Pour la première fois depuis 30 ans, une réalisatrice lance les festivités du Festival de Cannes mercredi avec La tête haute, un film sans paillettes sur un jeune délinquant, avec Catherine Deneuve en tête d'affiche, qui sort le même jour dans toute la France.

La monumentale affiche de Cannes 2015 a été hissée lundi sur le fronton du Palais du Festival. Ingrid Bergman, immortalisée en noir et blanc, attend désormais les festivaliers qui monteront mercredi soir les célèbres 24 marches tapissées de rouge.

Vent de changement après le glamour de Gatsby le magnifique il y a deux ans ou de Grace de Monaco l'an dernier: avec La tête haute d'Emmanuelle Bercot (Backstage, Elle s'en va), le festival s'ouvrira sur un film d'auteur à tonalité sociale.

«Je suis à la fois très honorée, très intriguée parce que c'est un choix qui est totalement inattendu et assez insolite. Et je suis assez émue qu'un film comme celui-là soit justement mis en lumière de façon aussi prestigieuse qu'en ouverture du Festival», a confié à l'AFP la réalisatrice française de 47 ans, qui sera là aussi comme actrice pour Mon roi de Maïwenn.

Ce sera la deuxième fois dans l'histoire de Cannes qu'une réalisatrice fera l'ouverture du festival, après Diane Kurys en 1987.

Emmanuelle Bercot sera aussi l'une des Françaises en sélection officielle, aux côtés de Maïwenn et Valérie Donzelli même si, contrairement aux deux autres, son film ne sera pas en course pour la Palme d'or.

«On est toutes les trois des réalisatrices-actrices. On fait partie de cette vague de réalisatrices qui commence à émerger assez fortement», souligne la cinéaste, dont le premier film, Clément, avait été sélectionné en 2001 à Cannes dans la section Un certain regard.

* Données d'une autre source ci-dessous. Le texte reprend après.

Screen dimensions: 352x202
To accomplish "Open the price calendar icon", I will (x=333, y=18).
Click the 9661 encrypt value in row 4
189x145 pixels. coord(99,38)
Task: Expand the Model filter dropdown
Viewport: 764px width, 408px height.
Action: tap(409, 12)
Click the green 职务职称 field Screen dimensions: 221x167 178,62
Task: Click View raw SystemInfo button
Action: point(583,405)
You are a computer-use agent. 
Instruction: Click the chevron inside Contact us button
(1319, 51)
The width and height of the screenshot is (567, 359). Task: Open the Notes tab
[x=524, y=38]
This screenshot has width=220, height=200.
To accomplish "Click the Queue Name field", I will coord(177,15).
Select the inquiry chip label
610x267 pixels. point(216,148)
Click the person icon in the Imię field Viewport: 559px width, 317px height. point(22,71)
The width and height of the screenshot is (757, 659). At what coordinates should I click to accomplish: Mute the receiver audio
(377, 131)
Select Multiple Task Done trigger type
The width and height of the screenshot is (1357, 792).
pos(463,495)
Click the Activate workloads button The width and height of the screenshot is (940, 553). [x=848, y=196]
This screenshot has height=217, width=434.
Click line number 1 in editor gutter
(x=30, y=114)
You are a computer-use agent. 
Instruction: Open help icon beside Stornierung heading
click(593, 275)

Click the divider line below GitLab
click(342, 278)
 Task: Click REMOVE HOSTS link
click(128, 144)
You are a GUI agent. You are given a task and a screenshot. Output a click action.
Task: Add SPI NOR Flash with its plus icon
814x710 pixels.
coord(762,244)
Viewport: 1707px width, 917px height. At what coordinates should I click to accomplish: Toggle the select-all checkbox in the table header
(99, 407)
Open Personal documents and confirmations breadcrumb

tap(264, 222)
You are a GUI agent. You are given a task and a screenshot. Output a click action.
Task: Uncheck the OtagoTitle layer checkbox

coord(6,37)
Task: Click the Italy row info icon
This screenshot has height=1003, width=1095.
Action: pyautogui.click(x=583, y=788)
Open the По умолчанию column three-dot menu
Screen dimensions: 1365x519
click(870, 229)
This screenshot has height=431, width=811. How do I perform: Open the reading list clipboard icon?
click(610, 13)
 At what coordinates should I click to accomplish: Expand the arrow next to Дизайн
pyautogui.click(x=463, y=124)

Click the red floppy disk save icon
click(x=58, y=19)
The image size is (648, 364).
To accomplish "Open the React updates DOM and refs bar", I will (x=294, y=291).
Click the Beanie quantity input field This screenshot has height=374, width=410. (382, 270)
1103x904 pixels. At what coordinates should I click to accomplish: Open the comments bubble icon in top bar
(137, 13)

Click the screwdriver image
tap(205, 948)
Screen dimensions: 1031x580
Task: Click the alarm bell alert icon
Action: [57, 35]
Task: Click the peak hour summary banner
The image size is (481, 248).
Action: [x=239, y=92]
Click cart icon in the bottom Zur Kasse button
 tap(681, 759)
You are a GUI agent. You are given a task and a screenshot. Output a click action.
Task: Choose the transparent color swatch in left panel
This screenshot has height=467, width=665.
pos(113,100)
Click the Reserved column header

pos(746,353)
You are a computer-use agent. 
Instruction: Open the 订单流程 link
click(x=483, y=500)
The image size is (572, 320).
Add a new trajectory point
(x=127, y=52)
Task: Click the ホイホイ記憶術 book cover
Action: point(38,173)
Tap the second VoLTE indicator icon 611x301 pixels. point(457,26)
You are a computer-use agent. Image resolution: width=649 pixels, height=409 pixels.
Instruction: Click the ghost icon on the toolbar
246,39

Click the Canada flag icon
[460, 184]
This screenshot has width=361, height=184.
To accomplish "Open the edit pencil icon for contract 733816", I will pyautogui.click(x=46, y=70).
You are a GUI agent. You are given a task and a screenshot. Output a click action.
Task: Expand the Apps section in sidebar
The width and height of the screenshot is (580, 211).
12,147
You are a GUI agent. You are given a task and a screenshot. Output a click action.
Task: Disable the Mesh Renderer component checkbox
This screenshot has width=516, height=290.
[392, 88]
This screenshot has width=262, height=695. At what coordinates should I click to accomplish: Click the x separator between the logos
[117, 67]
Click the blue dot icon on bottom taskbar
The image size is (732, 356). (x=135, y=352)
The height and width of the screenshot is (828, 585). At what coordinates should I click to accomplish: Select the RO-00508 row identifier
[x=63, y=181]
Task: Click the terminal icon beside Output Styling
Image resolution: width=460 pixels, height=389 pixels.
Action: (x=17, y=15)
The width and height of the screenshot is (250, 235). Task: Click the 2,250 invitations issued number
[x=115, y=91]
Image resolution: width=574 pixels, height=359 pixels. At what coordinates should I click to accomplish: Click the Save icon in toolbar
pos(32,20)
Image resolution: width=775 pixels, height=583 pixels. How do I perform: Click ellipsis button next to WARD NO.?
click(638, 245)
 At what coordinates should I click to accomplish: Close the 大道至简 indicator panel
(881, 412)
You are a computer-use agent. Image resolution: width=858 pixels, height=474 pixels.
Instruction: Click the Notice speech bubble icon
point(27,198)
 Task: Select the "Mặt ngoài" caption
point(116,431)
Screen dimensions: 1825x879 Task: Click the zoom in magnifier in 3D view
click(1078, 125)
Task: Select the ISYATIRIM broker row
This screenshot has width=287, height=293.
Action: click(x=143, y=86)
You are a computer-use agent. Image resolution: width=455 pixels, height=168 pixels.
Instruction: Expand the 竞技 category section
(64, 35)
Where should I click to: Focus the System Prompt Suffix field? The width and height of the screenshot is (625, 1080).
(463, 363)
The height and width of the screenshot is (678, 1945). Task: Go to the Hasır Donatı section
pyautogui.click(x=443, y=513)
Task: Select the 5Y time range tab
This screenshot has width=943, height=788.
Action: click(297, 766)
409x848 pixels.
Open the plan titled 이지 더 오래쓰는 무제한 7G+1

Elle avait aussi été la coscénariste de Polisse de Maïwenn (Prix du jury à Cannes en 2011).

Le mythe Deneuve

Dans La tête haute, Emmanuelle Bercot suit au plus près l'itinéraire de 6 à 18 ans de Malony, enfant difficile puis délinquant plein de rage mais fragile, interprété par le jeune Rod Paradot, dont c'est le premier rôle.

Ce film, à la fois dur et plein d'espoir, s'attache à montrer les efforts d'une juge des enfants (Catherine Deneuve) et d'un éducateur (Benoît Magimel) pour aider ce jeune garçon, dont la mère (Sara Forestier) est dépassée.

Emmanuelle Bercot dit avoir voulu «parler de l'enfance perdue» et «rendre hommage» aux «héros» que sont à ses yeux les juges des enfants ou les éducateurs.

«La justice, c'est quelque chose qui me préoccupe depuis mon plus jeune âge, et aussi l'enfance, notamment la protection de l'enfance. Tout cela m'a amenée vers la justice des mineurs», explique la réalisatrice, dont l'oncle, éducateur, «a été déclencheur de ce film».

Après Elle s'en va, dans lequel Catherine Deneuve incarnait une femme qui partait à l'aventure sur les routes - un rôle pour lequel elle avait été nommée aux César en 2014 -, c'est la deuxième collaboration entre l'actrice, convaincante dans ce rôle, et Emmanuelle Bercot, qui dit ne pas se sentir «embarrassée par le mythe Catherine Deneuve».

«C'est elle, sa personne qui m'intéresse. Et là, elle m'intéressait particulièrement pour cette juge, parce qu'elle a en elle cette dualité entre une autorité naturelle très forte, qu'elle ne fabrique pas, et un côté extrêmement maternel et protecteur», dit-elle.

Pour Catherine Deneuve, qui a souvent monté les marches depuis la Palme d'or des Parapluies de Cherbourg de Jacques Demy en 1964, «Cannes reste toujours une épreuve pour les acteurs». Même si, a-t-elle déploré dans Le Journal du Dimanche, le festival est «beaucoup moins» glamour qu'avant.

«Il n'y a plus de stars en France. Une star est quelqu'un qui doit se montrer peu et rester dans la réserve», ajoute-t-elle.